Boats ("sitting and watching the boats on a river") and Shipwrecked Sailor ("in the end my only friend was a dead man dressed in black") are a merged pair and are referenced by the cover picture of a dead soldier bleeding into a river while the band look on from the opposite bank. Boats is a simple song with a pleasant tune sung to strummed acoustic guitars and some electric noodling. Shipwrecked Sailor returns to the marching drum theme overlaid with Mellotron, building up to an up tempo, almost funky, guitar and organ based track which sounds like a forerunner of the style of the 3 bonus tracks. Different moods are evoked by a series of very Prog sections in the middle-8, but it is all underpinned by the military drums and some very meaty bass guitar which ends with a final dive-bomber-air-raid crescendo from the keyboards.

The Golden Fleece is another major mid-paced song, though not the most memorable of tunes, seemingly about a man's search for the unattainable "between the walls of dark despair where fountains weep and gargoyles stare". It is led by acoustic guitars, Mellotron and organ with a dramatic Mellotron pattern at the end of verses where a lead guitar would normally be, while a darker mood of the middle-8 includes excellent solos by firstly electric guitar then organ over a bass riff, all topped off by a dreamy ending. Similarly paced, though perhaps a little more rockist, is Inside Out, which seems to be offering advice to a wayward friend. Led by guitars and organ, there is a nice change of mood in the middle-8 with the introduction of Mellotron flutes, and an excellent build to an organ-led crescendo at the end.

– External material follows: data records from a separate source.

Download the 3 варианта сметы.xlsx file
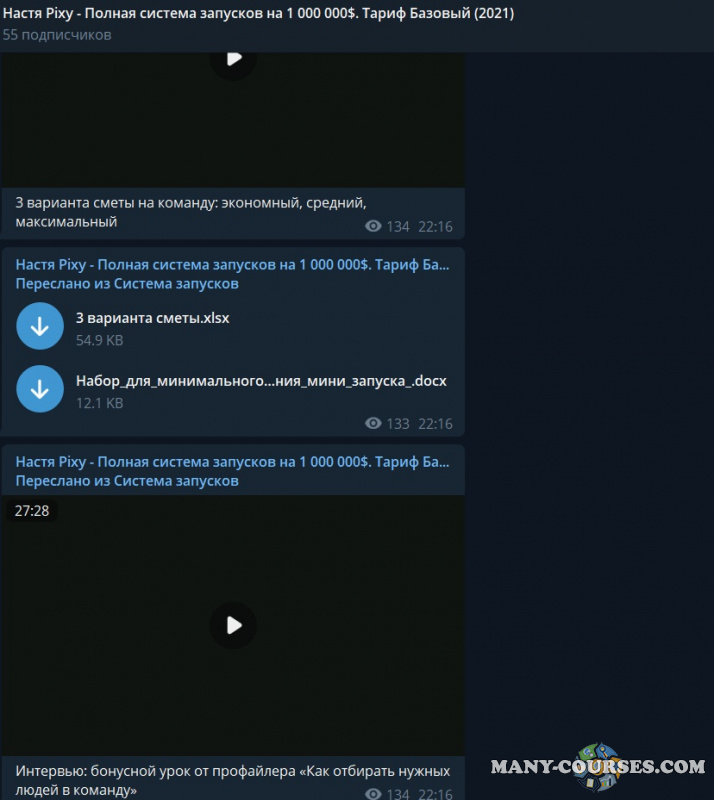The image size is (714, 800). click(40, 327)
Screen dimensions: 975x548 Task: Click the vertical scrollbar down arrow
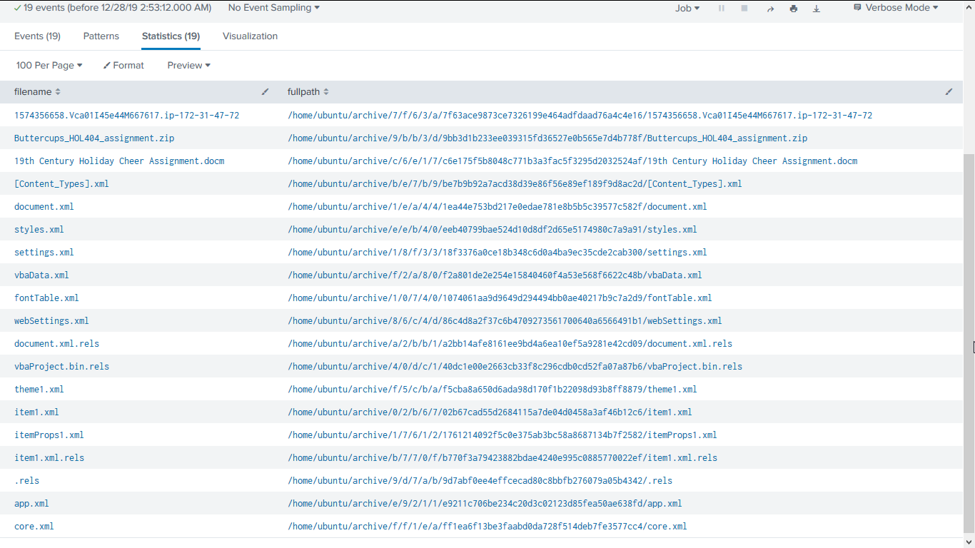[968, 542]
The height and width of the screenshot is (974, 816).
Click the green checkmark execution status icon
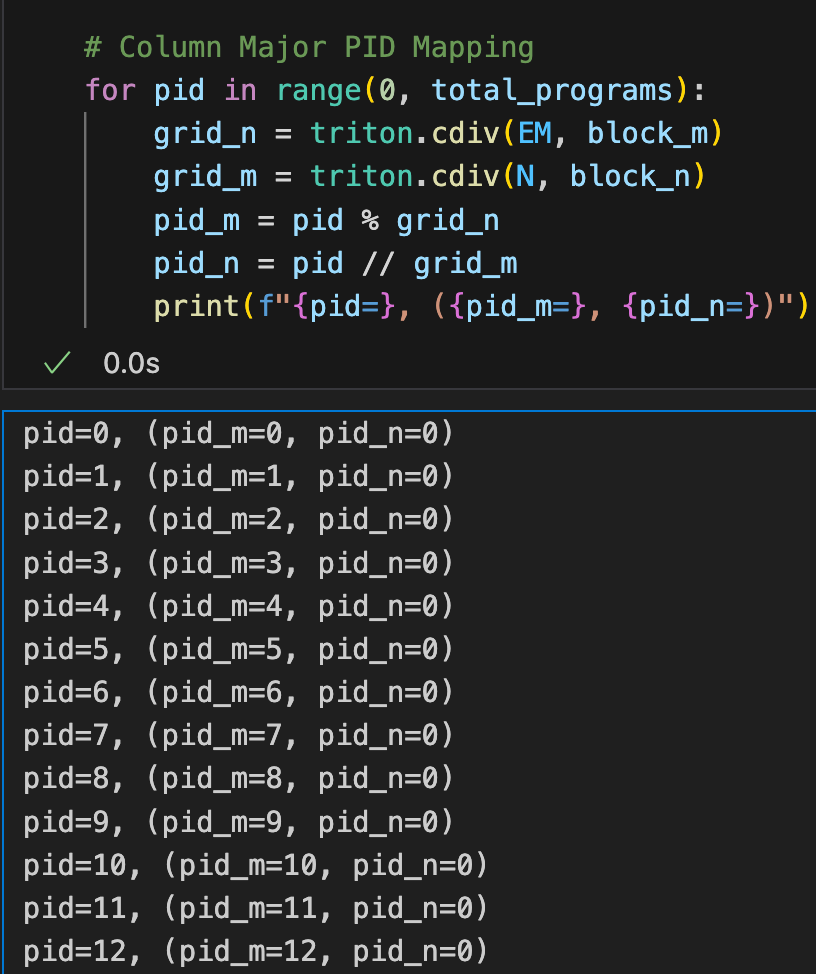[57, 363]
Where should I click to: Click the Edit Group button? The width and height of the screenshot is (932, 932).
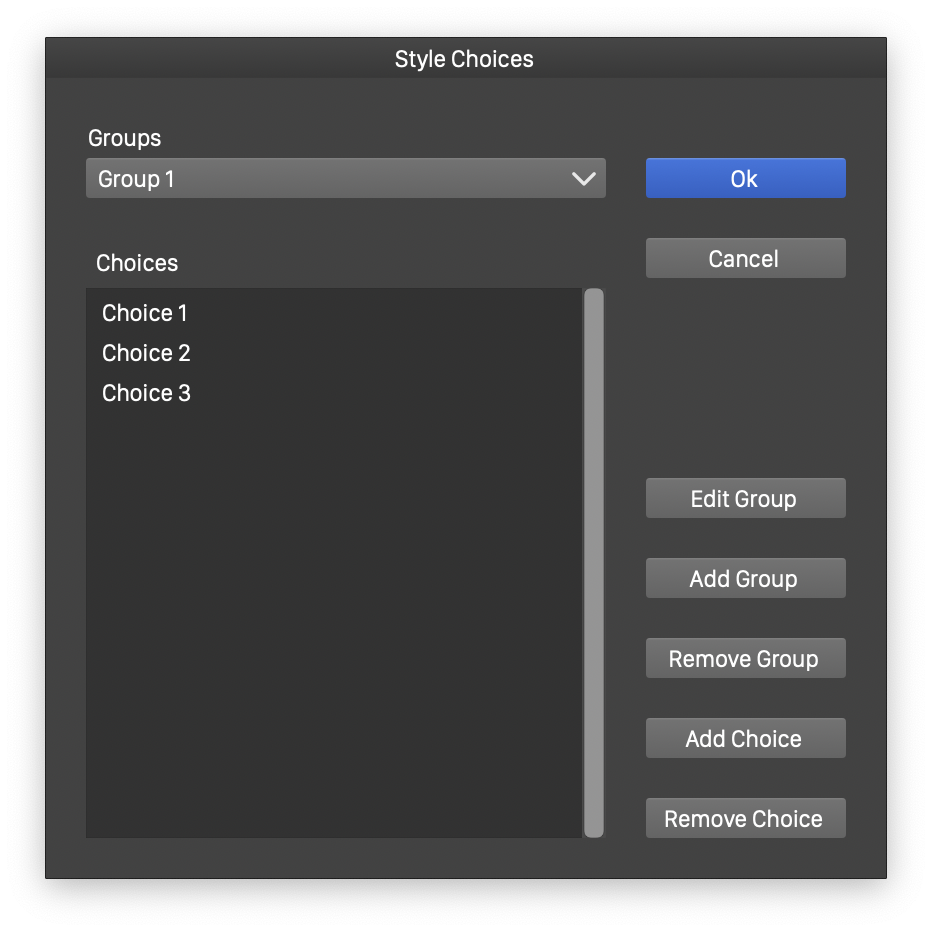coord(745,499)
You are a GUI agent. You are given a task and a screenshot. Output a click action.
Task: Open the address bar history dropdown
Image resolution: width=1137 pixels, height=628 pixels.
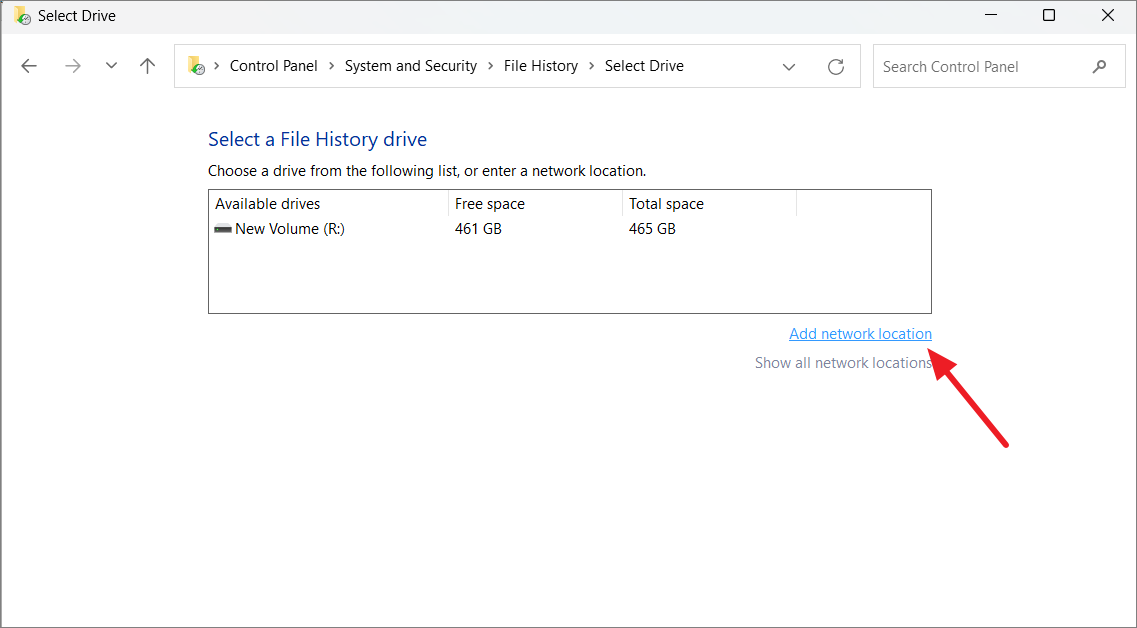(789, 66)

Song To Absent Friends (The Island) is a slow ballad accompanied only by piano. The singer's shortcomings are somewhat exposed here! The final track of the original album, Gazing could have been a classic BJH song, bursting forth with a lengthy Mellotron based instrumental opening leading to a pastoral mid-paced song about life - "pages we will turn, taking steps to learn of the paths to take when we do awake". Mellotron and organ are to the fore, but so is the electric guitar which has an excellent multi-tracked solo.

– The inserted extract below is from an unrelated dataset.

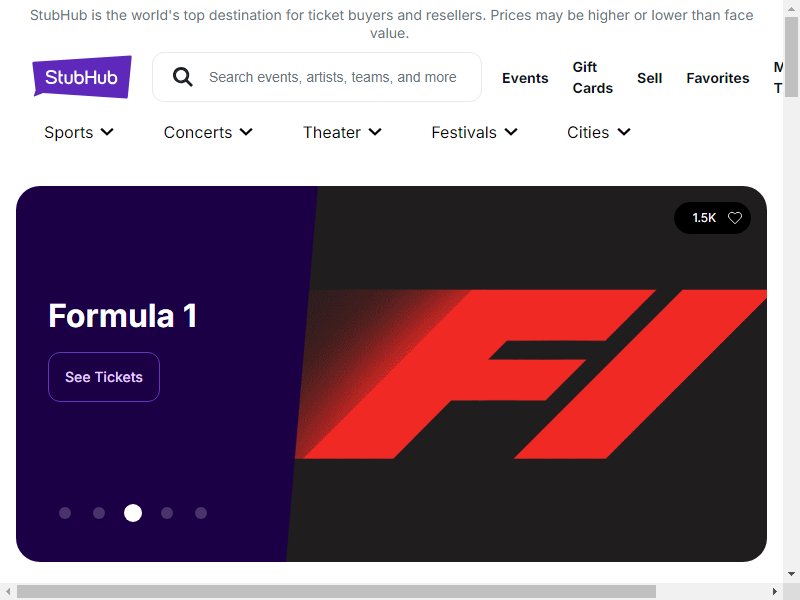The width and height of the screenshot is (800, 600).
Task: Click the horizontal scrollbar left arrow
Action: point(8,592)
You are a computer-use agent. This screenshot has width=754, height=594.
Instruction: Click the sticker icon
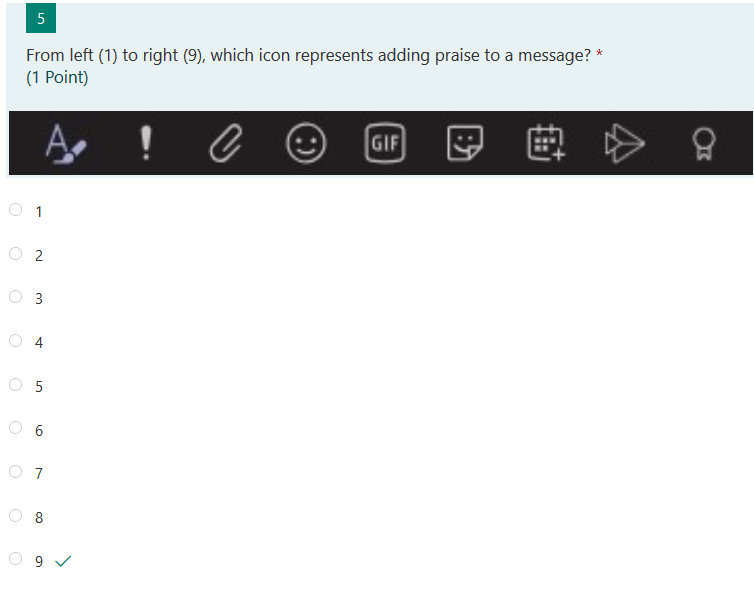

The 3 bonus tracks are recordings made for a second studio album which was never released. They have a different feel about them, in part due to abandoning the Mellotron, but also their playing and songwriting is a little more accomplished and assured, and their sound is more robust. Fool's Gold opens with acoustic guitars before erupting into the full band with a prominent electric guitar. It also has an extended middle-8 with some aggressive guitar riffing and guitar and organ solos. While Fool's Gold is very much Argent territory, Hendre Mews could be early Deep Purple or Uriah Heep with echoes of Jethro Tull. It is more up tempo and more adventurously Prog structured, but it is not the most memorable of tunes and it could really do with a more charismatic singer, but there is an unexpected change of pace towards the end. A Word Full Of Whispers closes the album on a high, with acoustic guitars and organ driven by a wonderful up tempo chugging rhythm.

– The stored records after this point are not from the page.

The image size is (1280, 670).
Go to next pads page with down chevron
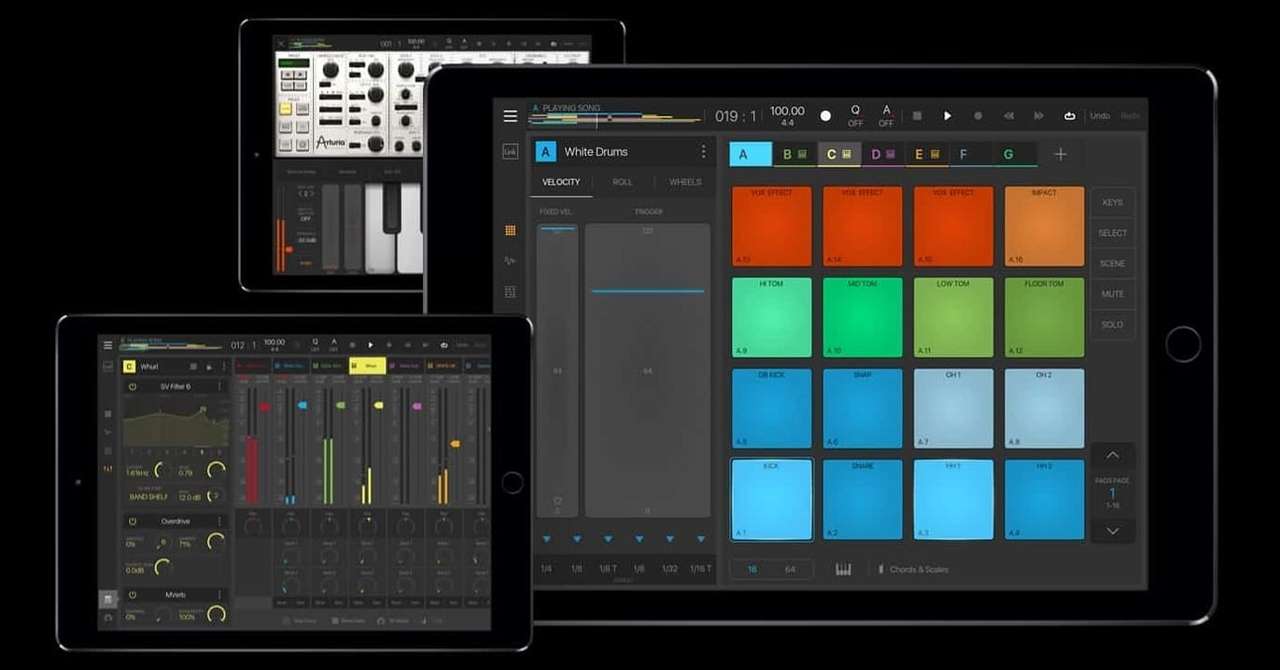[x=1112, y=531]
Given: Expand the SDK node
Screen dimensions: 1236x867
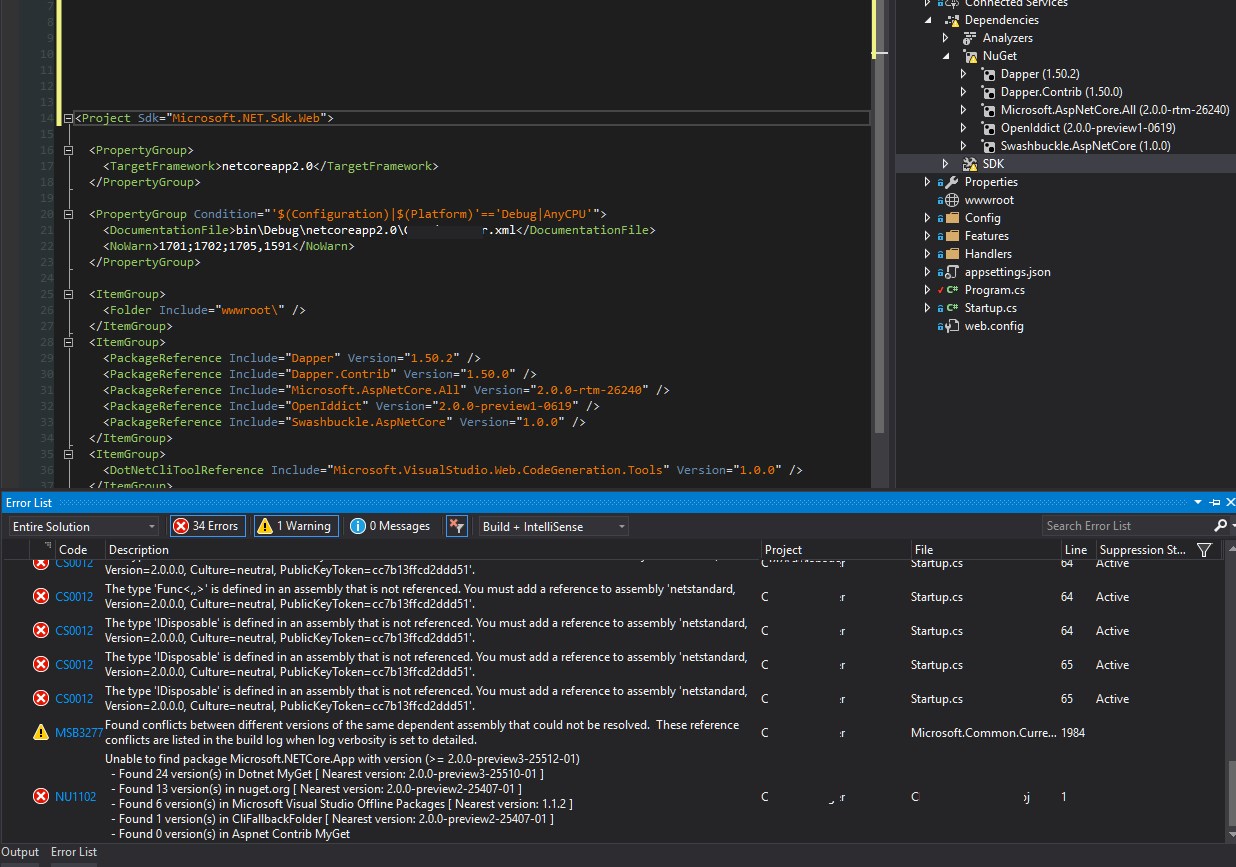Looking at the screenshot, I should (x=946, y=164).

It is interesting to speculate how Spring would have developed had they survived. Judging by the bonus tracks, they were moving away from the Moodies/BJH pastoral sound, to a heavier, more aggressive, jazzed-up style with electric guitars playing a much more prominent role. Unless the unreleased second album ever sees the light, this will remain their legacy. I first obtained this in circa 1975 (my original vinyl copy is still lying around somewhere) and it sounds just as fresh and vibrant as it did then. Perhaps not absolutely essential, nor a masterpiece, it is nevertheless a worthy addition to any Prog music collection. Highly recommended.